• _WRITTEN INSTRUCTION_
Copy out the material below with "Settings" changed to "Preferences" and nothing else altered. Leave the pictures out.

• _EXTRACTED MATERIAL_
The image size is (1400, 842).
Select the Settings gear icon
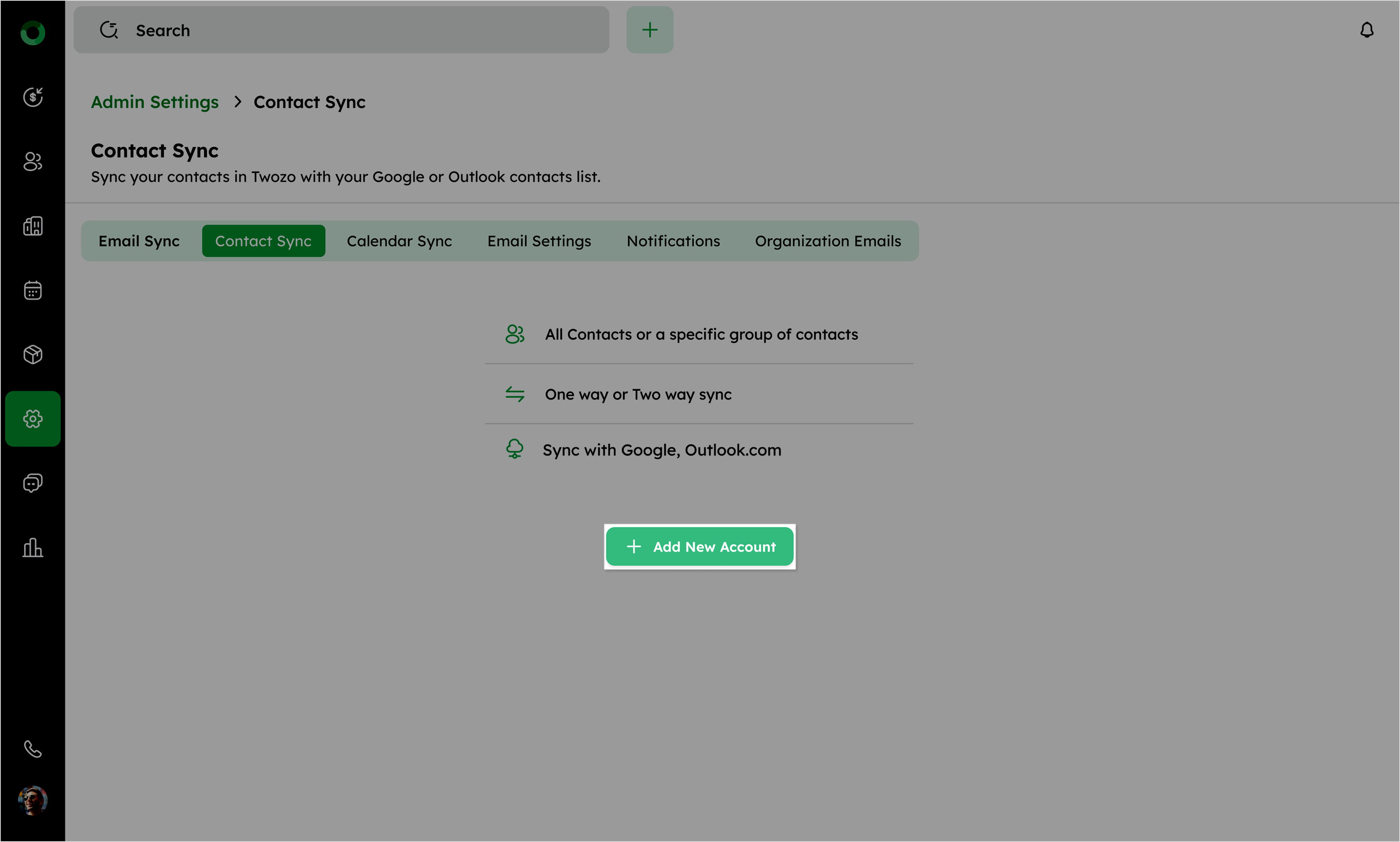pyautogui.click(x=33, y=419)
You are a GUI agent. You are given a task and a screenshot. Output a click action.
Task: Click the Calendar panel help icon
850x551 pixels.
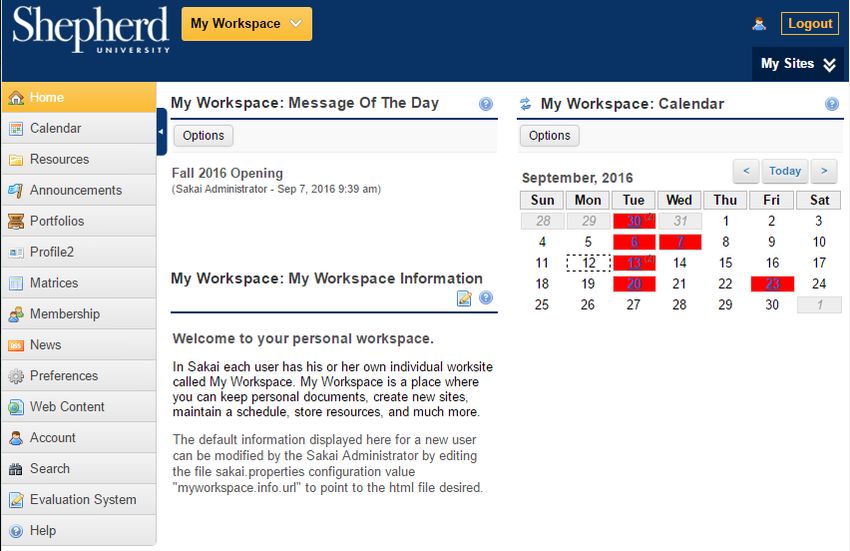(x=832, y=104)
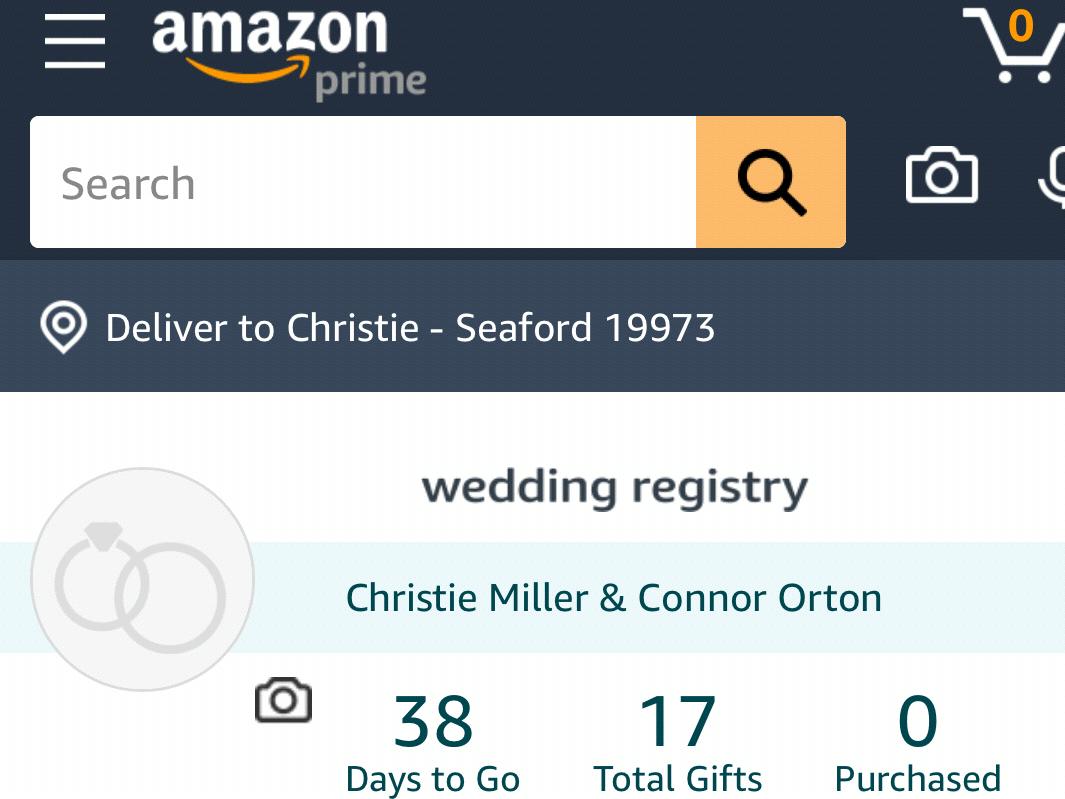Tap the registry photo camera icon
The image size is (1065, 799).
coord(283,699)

• _SOLUTION FOR THIS PROBLEM_
The image size is (1400, 842).
Select the Preferences gear icon
pyautogui.click(x=33, y=419)
You are a GUI agent. You are given a task and a screenshot. Output a click action.
Task: Click the Calendar panel help icon
850x551 pixels.
(x=832, y=104)
Tap the registry photo camera icon
The image size is (1065, 799).
coord(283,699)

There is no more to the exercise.